Behold! This old brother discovered that he had been deceived. He believed, together with so many others, that if only he could partake of more life, the old life would peel off, as the common expression goes. But it didn’t work.

God has given His laws for His children’s growth, and He does not break these laws so that those who turn God’s Word upside down may prosper.

Perhaps God points something out that is wrong in a believer’s life and this person says, “I do not want to see it. I will just look at You, O God, and then all of this will disappear.” However, God is present by His Spirit, daily and without interruption, pointing out the same thing. “Yes, but if I stay close to God, then these things will fall away. I have insufficient life; I have an insufficient fullness of the Holy Spirit.”

People want to have much from God: they want to be filled with the Spirit; they want to have an abundance of life and power—things that can get the heart to swell with joy. But they do not necessarily want to look the truth about themselves in the eye. While people wait and wait for an outpouring of the Spirit, while they are waiting and begging for more life, for more miracles, and dreaming about miracles, God is waiting for them to become sufficiently sober to be able to hear: “Do you want to lose your life in those areas that I am pointing out to you?” Yes, it will sting. Then they will be required to see another law in their members (Rom. 7:23) by which they were taken captive. Then they will have to leave their dreamy Christianity behind and be transported into the naked reality of their own life. Why is it necessary to see this? It causes pain, and all I am looking for is joy. It causes sufferings. Yes! This is the cross that Jesus says you must take up. This is the life that He says you must lose. This is the truth that is those “hard words.” This is the humiliation: namely, that you have to acknowledge. This is truly a narrow way. Is that the way on which I must go? Can’t I just look at Jesus instead and away from myself and thus avoid the cross, sufferings, and the humiliation? Then I can just take up my cross by suffering when I am being mocked; then I can just suffer by feeling sorry for the others; then I can just suffer humiliation by being sufficiently humble to think about the fact that God loves me. This will all be very pleasant, whereas denying myself, taking up my cross, and facing up to the truth just the way it speaks to me—that is suffering. And if you can avoid it, all the better.

This is how people get around the cross that Jesus says we must take up. This is how people want to find their life, whereas Jesus has given different laws for finding your life: namely, by first losing it.

You will seek growth and progress in vain unless you go the way of the commandments.

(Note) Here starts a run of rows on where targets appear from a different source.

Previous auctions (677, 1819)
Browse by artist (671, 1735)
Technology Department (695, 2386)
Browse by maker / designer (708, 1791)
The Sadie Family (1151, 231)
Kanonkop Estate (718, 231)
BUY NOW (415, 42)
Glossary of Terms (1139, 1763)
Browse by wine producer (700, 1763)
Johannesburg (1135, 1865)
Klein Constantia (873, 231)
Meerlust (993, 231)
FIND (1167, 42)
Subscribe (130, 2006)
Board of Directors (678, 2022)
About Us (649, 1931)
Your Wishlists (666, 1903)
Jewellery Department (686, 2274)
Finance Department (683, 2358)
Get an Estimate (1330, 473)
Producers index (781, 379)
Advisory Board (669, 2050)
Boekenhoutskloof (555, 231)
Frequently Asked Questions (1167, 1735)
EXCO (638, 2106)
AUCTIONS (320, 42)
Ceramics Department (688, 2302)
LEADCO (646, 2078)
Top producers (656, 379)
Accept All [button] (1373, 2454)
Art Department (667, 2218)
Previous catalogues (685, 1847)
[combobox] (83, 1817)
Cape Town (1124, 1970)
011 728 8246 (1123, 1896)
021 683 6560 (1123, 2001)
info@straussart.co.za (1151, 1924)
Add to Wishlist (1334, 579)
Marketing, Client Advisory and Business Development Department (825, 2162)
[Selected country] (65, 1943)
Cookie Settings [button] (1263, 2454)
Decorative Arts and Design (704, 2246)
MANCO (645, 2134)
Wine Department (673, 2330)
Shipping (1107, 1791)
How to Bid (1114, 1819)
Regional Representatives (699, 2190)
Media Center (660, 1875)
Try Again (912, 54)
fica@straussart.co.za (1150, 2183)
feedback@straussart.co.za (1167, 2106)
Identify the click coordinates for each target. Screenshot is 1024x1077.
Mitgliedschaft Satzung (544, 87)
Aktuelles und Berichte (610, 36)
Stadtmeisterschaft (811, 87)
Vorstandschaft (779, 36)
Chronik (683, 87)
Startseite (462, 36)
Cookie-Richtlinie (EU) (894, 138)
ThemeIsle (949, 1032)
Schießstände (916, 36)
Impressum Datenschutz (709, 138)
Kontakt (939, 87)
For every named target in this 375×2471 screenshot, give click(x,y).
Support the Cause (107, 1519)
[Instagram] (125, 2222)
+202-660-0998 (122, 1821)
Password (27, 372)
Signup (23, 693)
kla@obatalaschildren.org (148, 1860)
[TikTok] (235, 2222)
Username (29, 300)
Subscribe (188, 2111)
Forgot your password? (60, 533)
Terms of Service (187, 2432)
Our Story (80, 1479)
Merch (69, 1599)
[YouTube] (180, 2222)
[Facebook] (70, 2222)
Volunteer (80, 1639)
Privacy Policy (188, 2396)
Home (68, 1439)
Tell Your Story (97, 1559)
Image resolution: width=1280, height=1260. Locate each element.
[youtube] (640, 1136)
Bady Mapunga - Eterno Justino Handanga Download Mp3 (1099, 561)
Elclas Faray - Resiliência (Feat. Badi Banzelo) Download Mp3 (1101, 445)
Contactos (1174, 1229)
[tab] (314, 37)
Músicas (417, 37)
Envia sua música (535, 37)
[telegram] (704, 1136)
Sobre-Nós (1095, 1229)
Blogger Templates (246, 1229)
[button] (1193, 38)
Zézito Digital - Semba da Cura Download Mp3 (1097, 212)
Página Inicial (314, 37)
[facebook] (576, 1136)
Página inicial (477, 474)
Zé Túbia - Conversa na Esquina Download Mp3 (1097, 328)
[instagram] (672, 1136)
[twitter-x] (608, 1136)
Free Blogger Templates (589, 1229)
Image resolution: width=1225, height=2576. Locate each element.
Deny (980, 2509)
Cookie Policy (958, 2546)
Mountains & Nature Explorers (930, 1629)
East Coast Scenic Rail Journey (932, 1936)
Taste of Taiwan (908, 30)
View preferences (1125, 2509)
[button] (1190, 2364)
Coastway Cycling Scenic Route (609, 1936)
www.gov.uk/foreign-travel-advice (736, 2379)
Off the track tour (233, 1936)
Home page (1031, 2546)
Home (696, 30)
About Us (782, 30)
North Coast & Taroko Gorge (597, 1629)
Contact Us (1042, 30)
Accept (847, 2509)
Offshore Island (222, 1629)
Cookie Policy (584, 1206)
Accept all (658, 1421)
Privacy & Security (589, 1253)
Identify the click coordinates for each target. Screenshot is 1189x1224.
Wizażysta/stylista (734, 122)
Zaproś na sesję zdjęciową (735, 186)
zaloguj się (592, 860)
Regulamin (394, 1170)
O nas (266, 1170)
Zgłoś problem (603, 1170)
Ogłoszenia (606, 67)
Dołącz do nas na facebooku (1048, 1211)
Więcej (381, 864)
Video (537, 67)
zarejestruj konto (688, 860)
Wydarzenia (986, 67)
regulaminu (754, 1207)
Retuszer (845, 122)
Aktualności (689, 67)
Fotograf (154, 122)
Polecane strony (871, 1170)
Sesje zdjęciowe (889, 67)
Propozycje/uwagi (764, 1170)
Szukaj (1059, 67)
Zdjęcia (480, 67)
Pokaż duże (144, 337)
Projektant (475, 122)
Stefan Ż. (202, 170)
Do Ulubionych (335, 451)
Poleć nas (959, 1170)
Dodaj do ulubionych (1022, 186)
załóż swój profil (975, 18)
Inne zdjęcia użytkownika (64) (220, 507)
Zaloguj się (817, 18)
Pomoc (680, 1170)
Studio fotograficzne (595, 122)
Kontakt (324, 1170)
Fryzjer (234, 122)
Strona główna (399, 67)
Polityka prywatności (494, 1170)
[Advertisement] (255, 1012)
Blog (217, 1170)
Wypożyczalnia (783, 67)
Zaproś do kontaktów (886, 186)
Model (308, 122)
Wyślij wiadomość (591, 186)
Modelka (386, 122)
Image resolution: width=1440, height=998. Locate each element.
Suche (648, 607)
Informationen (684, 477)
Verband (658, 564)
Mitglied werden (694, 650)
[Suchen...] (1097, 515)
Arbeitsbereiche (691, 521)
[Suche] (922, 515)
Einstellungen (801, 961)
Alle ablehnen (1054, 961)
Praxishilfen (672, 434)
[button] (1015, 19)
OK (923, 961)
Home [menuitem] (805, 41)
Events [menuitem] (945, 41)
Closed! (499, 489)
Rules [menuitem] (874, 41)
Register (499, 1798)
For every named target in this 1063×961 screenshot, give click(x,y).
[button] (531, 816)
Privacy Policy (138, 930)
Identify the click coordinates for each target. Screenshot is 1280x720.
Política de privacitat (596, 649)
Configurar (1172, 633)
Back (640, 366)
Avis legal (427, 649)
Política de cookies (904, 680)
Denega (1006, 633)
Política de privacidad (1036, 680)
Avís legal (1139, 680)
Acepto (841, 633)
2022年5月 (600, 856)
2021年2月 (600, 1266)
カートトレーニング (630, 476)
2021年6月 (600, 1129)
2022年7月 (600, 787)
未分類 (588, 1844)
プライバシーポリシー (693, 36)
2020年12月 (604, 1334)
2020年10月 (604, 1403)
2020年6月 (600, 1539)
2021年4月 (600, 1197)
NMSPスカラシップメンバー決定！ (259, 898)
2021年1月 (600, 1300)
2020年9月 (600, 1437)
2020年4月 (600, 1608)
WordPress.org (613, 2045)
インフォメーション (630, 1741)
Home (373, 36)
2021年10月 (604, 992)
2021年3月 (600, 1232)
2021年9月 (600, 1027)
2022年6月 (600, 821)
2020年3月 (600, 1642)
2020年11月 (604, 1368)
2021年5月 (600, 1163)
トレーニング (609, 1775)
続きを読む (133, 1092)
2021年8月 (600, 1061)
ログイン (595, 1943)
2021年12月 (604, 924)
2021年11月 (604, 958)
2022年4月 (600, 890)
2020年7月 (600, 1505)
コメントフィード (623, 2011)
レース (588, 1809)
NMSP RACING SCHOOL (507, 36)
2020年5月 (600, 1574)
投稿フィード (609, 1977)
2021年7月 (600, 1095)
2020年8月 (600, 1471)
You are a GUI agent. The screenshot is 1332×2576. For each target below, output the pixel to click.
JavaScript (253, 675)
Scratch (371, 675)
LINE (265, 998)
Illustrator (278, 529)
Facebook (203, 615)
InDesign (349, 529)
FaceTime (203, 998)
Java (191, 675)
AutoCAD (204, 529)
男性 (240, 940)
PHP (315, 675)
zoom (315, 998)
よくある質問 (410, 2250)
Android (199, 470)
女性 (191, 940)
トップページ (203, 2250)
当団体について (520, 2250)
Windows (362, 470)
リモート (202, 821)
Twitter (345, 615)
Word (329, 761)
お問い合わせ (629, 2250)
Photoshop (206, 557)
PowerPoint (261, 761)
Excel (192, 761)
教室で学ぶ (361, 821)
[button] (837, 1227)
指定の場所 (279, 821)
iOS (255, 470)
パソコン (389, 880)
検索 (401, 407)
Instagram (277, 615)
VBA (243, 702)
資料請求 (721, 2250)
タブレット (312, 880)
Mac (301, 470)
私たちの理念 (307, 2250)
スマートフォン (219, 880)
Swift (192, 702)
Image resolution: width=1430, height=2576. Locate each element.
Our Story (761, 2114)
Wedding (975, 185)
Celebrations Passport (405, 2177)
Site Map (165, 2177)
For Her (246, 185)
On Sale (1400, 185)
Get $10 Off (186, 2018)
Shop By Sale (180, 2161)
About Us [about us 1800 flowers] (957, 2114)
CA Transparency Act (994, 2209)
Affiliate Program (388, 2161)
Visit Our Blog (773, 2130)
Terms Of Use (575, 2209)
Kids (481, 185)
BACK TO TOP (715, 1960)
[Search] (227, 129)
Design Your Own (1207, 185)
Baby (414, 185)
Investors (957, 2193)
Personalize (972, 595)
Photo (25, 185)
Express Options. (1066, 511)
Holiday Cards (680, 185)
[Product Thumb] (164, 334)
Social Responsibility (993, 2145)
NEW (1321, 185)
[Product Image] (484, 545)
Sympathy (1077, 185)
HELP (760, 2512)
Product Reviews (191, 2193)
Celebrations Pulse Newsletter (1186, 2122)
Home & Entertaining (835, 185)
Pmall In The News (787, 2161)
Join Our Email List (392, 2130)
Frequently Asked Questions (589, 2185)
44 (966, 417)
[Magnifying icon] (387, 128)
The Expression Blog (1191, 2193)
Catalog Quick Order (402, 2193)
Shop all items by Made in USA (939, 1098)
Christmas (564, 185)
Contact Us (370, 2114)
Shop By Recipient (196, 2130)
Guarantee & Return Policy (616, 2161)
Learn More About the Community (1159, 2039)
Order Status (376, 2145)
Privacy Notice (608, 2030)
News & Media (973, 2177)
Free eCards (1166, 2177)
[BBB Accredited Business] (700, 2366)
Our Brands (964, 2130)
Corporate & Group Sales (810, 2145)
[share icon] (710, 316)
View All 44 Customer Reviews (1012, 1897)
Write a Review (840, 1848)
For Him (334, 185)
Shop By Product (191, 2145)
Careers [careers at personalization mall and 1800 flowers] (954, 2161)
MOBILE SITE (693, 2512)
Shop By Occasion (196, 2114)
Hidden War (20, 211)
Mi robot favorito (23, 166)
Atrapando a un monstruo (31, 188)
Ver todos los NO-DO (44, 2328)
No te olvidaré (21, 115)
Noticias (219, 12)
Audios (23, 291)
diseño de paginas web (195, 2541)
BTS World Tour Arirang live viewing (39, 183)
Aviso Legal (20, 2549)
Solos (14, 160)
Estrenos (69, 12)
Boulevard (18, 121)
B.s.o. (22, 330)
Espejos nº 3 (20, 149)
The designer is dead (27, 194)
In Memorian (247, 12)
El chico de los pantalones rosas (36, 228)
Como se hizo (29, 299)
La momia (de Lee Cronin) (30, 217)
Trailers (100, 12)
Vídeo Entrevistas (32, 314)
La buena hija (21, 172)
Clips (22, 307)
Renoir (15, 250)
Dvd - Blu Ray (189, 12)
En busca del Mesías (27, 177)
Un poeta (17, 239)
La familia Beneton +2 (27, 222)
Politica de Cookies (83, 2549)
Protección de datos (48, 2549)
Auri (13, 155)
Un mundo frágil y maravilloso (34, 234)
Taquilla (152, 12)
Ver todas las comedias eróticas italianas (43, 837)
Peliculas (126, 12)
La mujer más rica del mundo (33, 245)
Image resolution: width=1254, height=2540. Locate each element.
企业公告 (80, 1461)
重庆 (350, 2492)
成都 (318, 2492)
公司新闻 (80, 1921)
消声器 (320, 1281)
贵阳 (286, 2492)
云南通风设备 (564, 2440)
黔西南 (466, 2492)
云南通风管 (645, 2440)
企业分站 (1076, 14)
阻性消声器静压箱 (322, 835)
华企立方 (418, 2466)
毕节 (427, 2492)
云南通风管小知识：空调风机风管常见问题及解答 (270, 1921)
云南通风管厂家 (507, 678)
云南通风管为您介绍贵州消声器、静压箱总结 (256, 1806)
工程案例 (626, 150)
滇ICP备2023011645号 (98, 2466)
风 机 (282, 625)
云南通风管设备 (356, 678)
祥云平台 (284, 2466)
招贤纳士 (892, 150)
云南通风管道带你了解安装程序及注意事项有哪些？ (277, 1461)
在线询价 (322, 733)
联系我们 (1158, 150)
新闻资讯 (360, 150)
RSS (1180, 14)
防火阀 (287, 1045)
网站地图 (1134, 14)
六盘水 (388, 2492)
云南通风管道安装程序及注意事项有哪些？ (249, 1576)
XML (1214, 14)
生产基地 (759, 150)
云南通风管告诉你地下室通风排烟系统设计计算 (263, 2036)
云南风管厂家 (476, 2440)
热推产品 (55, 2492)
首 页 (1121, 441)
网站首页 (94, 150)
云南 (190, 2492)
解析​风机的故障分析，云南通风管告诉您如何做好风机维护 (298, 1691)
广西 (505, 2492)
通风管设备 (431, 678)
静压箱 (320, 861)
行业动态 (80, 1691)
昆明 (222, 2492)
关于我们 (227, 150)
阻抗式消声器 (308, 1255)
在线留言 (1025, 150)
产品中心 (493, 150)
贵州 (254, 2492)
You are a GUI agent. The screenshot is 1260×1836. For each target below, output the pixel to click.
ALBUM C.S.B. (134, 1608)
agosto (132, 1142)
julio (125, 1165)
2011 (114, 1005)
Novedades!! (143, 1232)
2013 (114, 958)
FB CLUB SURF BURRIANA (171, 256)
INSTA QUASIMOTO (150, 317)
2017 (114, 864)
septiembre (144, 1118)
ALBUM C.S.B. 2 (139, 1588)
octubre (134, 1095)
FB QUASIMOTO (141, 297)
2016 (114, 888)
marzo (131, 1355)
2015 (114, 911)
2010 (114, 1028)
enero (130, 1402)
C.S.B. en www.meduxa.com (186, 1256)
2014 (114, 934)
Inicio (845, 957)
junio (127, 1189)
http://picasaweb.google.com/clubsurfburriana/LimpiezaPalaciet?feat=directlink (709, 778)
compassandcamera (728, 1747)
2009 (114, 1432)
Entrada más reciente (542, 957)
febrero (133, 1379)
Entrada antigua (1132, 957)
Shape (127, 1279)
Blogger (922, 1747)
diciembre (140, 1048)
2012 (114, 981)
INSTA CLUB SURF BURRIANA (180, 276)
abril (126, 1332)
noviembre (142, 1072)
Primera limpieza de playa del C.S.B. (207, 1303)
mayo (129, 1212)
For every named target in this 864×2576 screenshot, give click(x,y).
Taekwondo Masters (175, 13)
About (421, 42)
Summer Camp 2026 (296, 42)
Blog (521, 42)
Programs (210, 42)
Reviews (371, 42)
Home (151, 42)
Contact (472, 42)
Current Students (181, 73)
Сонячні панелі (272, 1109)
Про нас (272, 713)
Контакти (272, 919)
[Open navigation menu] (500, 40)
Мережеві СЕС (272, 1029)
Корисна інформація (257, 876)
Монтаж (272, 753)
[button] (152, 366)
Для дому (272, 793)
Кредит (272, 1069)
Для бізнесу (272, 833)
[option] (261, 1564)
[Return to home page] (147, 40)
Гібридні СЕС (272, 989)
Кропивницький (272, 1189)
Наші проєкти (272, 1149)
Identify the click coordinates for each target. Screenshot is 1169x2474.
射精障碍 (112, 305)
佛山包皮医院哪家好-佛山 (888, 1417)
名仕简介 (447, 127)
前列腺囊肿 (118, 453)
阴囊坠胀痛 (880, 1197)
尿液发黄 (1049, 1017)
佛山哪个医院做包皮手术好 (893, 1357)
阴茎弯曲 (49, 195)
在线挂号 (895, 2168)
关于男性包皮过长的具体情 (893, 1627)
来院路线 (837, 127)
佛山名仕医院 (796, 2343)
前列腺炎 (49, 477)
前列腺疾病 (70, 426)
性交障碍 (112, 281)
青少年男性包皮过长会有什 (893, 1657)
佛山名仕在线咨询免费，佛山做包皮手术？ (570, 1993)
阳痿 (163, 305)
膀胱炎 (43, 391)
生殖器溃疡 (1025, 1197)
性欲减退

But going the way that God has commanded is called bondage by those who avoid it. It looks nicer to go around it; it makes for many smooth and sweet words that Paul warns against.

Death is the way to life!

The spirit is life because of righteousness. Rom. 8:10. The person who wants to have life so that it gushes out agrees with the righteous judgments that God passes over his life. Then the spirit will be life.

“You have loved righteousness and hated lawlessness; therefore God, Your God, has anointed You with the oil of gladness more than Your brethren.” Heb. 1:9. This is the way of rejoicing!

This will be rejoicing that is based on a constantly increasing liberation; this will be love that is based on a constant hatred against sin.

The person who wants to have life without facing the truth about his own life and being willing to acknowledge it point for point, will never come to a life. He will wither away like a branch and become stiff and inflexible like dry branches usually are, or else he will become a dreamer and a sentimentalist who entertains a vague hope of getting everything in the future, but he never receives anything as his possession. As previously mentioned in Skjulte Skatter, he must resort to a substitute obedience, a substitute perfection, and substitute virtues because he cannot come into possession of these things on the way he is going.

On the other hand, the person who is willing to be led by the Spirit of truth sees everything in the light of this Spirit of truth, and he is willing to be humbled, to acknowledge, to suffer, and to die. He neither changes God’s commandments and way, nor perverts the Scriptures in order to avoid the cross.

Stop turning things upside down on the way of life. These false doctrines are being propagated through many of the “free” preachers’ messages that hinder God’s children from entering onto the way of life. You never hear them (or see it in their publications) speaking about taking up your cross and denying yourself. It is finished in Christ, they say. However, our obedience to God is not finished in Christ; my obedience is to be finished by me.

This applies to everyone: Life or no life!